A swim diaper or swim nappy is a diaper that is made for those who have fecal incontinence (usually babies or toddlers), which is worn underneath a bathing suit, or as a bathing suit. Swim diapers can be reusable and disposable. They are not intended to be absorbent, but only to contain solid waste (feces); the lack of absorbency prevents the swim diaper from swelling with water.

==Types==
Often reusable swim diapers are lined with a fiber which encourages the solid waste to cling to the fiber without an absorbency layer. A snug fit in the legs and waist are key to function. Brands such as Splash About and The Honest Co. use tightly knit polyester or neoprene as their material. One disadvantage of a reusable swim diaper is that they must be washed to be reused. On the other hand, a disposable swim diaper is only partially biodegradable and repeated purchases may cost more than reuse. A popular brand of disposable swim diapers is Little Swimmers, marketed under the Kimberly-Clark Huggies brand. Procter & Gamble produces the rival brand Pampers Splashers. Both are sold in three sizes: small (16–26 lb or 7–12 kg), medium (24–34 lb or 11–15 kg) and large (over 32 lb or 14 kg+). Due to their design for swimwear, they are not as absorbent and not intended for regular diapering. Splash About offer the 'Happy Nappy' reusable neoprene swim nappy which can be washed and reworn.

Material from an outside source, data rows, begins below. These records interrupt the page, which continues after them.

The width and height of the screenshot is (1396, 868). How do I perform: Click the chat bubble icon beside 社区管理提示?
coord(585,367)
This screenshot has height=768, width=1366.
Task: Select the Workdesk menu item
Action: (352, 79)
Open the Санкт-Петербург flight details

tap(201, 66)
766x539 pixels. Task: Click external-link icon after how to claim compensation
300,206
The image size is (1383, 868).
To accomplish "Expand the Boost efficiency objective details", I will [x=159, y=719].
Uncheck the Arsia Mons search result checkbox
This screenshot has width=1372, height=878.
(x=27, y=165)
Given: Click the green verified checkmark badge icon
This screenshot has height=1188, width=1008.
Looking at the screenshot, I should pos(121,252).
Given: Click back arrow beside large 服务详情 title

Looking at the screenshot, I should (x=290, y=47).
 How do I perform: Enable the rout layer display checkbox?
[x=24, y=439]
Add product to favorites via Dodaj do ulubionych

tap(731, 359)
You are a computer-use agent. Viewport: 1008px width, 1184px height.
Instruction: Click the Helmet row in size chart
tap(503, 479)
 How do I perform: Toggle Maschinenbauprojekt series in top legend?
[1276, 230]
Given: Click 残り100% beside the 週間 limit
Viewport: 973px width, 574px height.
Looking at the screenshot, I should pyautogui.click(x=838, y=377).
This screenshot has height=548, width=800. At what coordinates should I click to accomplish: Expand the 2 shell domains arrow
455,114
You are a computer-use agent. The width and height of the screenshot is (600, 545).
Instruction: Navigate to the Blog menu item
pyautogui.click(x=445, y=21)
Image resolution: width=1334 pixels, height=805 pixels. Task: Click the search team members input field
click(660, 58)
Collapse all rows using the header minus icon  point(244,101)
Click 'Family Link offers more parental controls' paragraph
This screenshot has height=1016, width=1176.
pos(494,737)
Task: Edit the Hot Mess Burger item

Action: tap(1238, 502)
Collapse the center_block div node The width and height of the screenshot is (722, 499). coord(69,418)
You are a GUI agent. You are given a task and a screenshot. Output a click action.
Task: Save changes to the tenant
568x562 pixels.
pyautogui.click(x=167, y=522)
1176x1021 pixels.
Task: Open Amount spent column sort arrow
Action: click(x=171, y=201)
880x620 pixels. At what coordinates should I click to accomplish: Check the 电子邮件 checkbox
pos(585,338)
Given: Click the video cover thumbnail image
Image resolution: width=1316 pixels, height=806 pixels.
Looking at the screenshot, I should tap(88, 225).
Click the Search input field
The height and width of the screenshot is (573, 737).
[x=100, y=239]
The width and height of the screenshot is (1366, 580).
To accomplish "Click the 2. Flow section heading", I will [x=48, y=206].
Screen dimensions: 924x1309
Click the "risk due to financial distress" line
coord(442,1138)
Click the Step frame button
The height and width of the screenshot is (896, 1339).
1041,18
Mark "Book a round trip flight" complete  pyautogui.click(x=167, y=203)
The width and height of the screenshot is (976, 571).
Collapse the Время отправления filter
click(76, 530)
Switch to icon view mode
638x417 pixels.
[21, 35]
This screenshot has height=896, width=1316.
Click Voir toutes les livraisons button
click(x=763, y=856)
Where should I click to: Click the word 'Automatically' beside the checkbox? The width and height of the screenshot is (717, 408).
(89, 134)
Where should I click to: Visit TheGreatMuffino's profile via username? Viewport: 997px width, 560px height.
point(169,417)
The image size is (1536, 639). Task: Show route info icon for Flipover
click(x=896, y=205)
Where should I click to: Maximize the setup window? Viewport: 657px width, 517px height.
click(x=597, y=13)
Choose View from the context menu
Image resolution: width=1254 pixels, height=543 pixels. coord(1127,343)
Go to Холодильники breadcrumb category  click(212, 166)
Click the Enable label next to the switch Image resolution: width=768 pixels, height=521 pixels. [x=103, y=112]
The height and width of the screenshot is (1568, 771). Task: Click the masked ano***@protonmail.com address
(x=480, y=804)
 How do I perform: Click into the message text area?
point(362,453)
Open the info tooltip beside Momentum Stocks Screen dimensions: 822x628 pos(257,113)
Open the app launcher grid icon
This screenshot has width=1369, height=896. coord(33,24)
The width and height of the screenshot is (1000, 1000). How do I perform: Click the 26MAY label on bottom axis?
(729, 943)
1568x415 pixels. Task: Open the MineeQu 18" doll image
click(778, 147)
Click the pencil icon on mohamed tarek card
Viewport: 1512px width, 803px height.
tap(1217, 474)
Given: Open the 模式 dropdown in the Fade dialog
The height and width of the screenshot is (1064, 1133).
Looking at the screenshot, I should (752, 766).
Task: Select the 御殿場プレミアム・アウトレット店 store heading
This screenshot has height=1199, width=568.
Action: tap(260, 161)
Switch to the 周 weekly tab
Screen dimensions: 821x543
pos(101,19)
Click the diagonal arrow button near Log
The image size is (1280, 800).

==Swim diapers at public pools==
Some public pools require swim diapers for use by young children and the incontinent out of hygiene concerns. For the same reason, other pools do not allow swim diapers at all. Sick people who are incontinent, including babies and children, who do not wear swim diapers may transmit E. coli from their fecal matter.

When not used properly, or when using inferior products, health experts caution that swim diapers may not protect pool water against communicable diseases, such as norovirus.